What does the Immortals title really mean?
Andrew Johns while playing for the Newcastle Knights in 2006. Johns was announced as the eighth Rugby League Immortal overnight (AAP Image/Action Photographics/Grant Trouville)
With the recent induction of Andrew ‘Joey’ Johns onto the ‘Immortals’ list, I thought it worthy to ask why it is we are using a publishing firm’s concept as the major gauge for legends of our game?
The Immortals concept was devised by Rugby League Week in 1981 and the four players listed (Churchill, Gasnier, Raper and Fulton) were all regarded as some of the best to have ever played the game (post WWII). However this still was only a reflection of the then-judges and of course the magazine.
At no stage in its history has RLW or the Immortals been officially recognised. They were not affiliated with the then-NSWRL, never with the ARL and still today have no connection with the NRL or ARLC.
I grew up with the four Immortals as legends of our game; never did I feel that players from my era needed to be added to the list. It was a promotion for the magazine at the time and a very good one at that.
So for me, it really doesn’t mean a lot to have Joey added to this list, as it didn’t when The King, Changa or Big Artie were added.
The Immortals concept I grew up with is no more.

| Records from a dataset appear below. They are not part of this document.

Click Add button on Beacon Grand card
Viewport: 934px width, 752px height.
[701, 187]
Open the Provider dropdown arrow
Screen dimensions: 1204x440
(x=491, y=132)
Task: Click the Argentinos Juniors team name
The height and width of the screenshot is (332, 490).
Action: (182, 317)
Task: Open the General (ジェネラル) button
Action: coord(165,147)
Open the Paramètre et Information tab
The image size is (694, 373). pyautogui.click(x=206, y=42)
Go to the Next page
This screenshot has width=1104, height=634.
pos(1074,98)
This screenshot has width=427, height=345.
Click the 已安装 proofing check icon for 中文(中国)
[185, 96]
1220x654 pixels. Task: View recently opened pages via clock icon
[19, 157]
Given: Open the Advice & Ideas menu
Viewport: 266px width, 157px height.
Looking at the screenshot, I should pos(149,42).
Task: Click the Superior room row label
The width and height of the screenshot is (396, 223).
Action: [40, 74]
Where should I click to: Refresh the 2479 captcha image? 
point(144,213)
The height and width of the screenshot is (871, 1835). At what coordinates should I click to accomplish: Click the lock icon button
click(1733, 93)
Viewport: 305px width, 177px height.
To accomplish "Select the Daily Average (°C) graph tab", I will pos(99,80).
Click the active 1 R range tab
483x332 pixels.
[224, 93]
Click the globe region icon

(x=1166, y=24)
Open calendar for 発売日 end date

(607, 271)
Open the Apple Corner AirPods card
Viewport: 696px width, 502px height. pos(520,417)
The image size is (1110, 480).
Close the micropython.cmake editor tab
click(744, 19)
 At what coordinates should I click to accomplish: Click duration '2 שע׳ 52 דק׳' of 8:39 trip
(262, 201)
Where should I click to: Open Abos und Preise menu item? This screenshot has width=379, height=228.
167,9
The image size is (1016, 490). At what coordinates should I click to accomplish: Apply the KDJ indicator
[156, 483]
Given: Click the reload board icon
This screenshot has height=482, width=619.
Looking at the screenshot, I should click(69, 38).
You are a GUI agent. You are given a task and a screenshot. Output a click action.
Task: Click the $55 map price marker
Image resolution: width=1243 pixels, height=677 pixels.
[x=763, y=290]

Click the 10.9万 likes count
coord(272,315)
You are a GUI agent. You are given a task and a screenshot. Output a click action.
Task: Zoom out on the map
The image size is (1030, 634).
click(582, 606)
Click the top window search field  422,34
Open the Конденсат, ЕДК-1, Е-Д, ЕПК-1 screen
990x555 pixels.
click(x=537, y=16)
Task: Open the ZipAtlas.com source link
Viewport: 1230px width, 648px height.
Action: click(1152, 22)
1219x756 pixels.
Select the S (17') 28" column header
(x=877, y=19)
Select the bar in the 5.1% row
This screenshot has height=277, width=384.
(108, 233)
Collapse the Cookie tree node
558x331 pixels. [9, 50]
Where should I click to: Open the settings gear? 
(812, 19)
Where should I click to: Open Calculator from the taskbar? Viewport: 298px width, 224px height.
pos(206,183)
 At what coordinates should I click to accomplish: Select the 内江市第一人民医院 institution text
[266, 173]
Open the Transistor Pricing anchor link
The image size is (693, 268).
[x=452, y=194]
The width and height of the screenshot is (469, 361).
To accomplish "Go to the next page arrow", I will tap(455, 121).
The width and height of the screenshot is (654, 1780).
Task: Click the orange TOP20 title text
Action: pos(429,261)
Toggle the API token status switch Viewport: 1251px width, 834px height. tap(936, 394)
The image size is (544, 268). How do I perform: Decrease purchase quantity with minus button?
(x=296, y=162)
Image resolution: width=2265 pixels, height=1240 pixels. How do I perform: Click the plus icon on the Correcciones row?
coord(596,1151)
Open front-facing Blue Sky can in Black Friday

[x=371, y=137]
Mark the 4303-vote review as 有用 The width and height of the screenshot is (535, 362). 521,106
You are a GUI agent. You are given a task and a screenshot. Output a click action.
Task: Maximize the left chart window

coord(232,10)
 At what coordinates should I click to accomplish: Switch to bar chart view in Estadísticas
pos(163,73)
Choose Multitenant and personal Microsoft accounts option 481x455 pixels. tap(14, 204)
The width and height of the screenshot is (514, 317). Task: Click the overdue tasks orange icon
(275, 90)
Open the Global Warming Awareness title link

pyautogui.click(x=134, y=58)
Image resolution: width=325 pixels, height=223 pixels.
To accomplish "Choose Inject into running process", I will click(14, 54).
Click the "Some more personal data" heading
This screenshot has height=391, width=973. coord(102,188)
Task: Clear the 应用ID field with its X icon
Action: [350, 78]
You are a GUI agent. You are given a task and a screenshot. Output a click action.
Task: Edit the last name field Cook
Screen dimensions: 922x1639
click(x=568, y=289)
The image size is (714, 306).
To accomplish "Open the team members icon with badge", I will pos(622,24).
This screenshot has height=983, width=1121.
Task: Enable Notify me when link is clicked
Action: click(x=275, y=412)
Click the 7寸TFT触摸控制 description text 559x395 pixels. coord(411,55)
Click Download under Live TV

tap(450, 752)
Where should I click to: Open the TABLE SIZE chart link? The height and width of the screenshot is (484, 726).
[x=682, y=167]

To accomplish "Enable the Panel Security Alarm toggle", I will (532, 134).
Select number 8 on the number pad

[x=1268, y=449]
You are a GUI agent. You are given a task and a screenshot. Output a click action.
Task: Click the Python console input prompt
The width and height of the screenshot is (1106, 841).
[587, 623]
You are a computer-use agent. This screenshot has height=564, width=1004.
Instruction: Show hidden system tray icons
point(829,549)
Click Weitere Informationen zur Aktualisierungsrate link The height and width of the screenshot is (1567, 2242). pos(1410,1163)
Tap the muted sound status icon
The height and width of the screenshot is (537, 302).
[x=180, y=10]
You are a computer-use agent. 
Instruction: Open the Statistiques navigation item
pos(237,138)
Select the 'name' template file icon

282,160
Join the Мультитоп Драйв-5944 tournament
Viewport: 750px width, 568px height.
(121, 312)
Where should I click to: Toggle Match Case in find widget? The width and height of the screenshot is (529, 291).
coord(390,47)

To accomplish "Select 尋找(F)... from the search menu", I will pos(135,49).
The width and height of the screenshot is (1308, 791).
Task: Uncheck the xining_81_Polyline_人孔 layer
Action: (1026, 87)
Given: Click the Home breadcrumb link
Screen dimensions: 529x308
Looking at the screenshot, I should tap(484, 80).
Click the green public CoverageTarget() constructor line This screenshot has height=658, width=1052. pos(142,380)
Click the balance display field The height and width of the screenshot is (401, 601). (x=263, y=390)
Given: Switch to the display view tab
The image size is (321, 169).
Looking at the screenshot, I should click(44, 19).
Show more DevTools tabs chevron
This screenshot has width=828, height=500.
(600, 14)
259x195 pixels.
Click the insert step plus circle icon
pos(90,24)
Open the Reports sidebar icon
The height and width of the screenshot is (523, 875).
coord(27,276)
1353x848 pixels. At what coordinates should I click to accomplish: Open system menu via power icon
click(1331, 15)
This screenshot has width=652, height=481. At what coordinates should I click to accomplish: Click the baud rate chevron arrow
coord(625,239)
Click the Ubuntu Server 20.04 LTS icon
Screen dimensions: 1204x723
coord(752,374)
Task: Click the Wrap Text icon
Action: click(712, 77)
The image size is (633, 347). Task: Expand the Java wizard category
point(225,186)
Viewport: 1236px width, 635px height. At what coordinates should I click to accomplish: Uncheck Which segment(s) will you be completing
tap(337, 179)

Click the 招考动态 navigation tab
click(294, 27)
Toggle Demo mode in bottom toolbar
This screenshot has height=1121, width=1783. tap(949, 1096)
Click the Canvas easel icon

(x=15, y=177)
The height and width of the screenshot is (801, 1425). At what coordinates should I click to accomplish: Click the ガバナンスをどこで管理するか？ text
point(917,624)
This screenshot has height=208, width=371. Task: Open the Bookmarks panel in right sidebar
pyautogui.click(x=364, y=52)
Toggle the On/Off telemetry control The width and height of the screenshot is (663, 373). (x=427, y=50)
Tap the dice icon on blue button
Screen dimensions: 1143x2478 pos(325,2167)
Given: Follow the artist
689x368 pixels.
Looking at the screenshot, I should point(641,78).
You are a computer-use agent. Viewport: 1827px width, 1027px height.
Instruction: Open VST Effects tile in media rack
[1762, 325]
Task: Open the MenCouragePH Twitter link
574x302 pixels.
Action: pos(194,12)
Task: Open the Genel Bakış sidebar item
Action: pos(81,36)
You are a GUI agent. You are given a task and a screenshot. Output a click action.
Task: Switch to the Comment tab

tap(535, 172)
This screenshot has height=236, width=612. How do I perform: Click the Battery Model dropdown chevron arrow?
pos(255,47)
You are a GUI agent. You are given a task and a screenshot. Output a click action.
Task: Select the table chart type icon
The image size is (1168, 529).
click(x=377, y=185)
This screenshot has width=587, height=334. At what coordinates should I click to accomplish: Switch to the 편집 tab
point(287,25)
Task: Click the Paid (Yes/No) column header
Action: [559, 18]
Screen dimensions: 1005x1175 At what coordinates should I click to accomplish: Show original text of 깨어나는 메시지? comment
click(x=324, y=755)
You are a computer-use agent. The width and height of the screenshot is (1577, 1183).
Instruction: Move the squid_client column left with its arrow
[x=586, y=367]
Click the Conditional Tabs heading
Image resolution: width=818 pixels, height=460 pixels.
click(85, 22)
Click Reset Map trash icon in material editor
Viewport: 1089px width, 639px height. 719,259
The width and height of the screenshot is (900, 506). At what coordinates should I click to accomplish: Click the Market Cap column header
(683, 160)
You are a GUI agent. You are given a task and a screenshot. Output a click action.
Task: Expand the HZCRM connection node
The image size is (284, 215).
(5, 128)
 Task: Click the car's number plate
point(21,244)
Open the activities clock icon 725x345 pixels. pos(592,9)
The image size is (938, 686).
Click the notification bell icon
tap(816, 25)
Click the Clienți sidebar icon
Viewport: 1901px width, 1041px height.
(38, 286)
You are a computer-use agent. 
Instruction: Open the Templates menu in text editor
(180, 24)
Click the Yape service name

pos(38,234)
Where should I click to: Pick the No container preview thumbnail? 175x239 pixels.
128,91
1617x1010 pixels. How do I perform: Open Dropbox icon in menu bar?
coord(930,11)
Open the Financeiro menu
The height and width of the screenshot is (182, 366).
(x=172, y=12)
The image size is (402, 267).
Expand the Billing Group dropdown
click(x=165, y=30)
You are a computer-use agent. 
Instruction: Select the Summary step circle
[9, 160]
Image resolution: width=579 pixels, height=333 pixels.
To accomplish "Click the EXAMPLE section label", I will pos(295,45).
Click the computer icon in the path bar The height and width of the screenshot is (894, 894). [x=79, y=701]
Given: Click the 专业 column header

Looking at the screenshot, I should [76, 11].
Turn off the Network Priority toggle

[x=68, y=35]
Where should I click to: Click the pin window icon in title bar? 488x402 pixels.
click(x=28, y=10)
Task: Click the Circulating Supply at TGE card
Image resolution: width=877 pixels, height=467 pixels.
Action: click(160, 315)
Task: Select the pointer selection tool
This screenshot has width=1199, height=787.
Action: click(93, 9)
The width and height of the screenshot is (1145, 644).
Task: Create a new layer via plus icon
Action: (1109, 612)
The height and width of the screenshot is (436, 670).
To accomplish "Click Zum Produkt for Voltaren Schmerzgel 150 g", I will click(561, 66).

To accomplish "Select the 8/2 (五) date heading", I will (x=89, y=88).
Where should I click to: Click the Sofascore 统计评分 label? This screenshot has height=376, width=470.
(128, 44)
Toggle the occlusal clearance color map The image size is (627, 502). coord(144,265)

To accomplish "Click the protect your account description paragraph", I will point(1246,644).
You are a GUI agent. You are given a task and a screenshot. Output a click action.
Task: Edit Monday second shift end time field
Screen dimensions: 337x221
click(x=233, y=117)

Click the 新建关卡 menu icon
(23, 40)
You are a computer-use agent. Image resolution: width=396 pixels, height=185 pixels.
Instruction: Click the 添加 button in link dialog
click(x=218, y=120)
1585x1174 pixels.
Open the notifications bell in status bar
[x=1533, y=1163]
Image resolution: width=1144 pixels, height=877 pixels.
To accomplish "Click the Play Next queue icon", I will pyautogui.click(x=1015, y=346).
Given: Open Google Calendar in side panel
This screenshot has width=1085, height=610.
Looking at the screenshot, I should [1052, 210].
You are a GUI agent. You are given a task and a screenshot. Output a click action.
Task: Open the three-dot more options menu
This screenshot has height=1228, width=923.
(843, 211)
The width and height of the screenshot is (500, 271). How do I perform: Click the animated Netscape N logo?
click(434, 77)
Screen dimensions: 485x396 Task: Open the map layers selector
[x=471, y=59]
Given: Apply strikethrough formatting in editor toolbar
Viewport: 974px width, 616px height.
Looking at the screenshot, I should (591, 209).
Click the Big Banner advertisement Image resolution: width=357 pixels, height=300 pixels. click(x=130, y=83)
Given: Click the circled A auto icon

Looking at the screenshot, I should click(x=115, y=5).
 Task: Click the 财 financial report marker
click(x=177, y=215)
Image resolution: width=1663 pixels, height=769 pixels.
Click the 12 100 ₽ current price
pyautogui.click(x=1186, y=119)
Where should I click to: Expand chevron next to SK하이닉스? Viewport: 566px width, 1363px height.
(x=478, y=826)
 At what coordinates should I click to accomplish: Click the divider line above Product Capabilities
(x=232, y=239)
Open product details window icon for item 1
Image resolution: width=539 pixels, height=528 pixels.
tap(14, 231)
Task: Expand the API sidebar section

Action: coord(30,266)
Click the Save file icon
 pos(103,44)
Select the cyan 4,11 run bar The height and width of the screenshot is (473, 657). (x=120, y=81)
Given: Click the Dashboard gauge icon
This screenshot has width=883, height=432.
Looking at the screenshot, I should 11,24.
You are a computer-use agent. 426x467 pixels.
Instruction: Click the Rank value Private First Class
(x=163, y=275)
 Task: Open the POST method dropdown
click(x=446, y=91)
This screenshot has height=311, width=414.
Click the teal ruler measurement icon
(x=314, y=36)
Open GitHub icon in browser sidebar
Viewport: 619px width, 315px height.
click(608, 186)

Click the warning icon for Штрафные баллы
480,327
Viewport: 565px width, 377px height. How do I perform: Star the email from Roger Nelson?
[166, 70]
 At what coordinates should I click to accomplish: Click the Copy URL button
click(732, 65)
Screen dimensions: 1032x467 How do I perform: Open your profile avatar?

It was re-hatched to drive interest and sales and, as such, has lost all its lustre.
I only hope the powers that be realise that this accolade in reality means little and that the Hall of Fame, which promised so much, must be the official means by which legends of our game are recognised.
Rugby league has always been a people’s game; they should be able to walk through a room and admire the feats of their heroes, where the price of admission goes back into the game and not to a publishing firm’s coffers.
Oh, and I would have gone for Norm Provan as the eighth.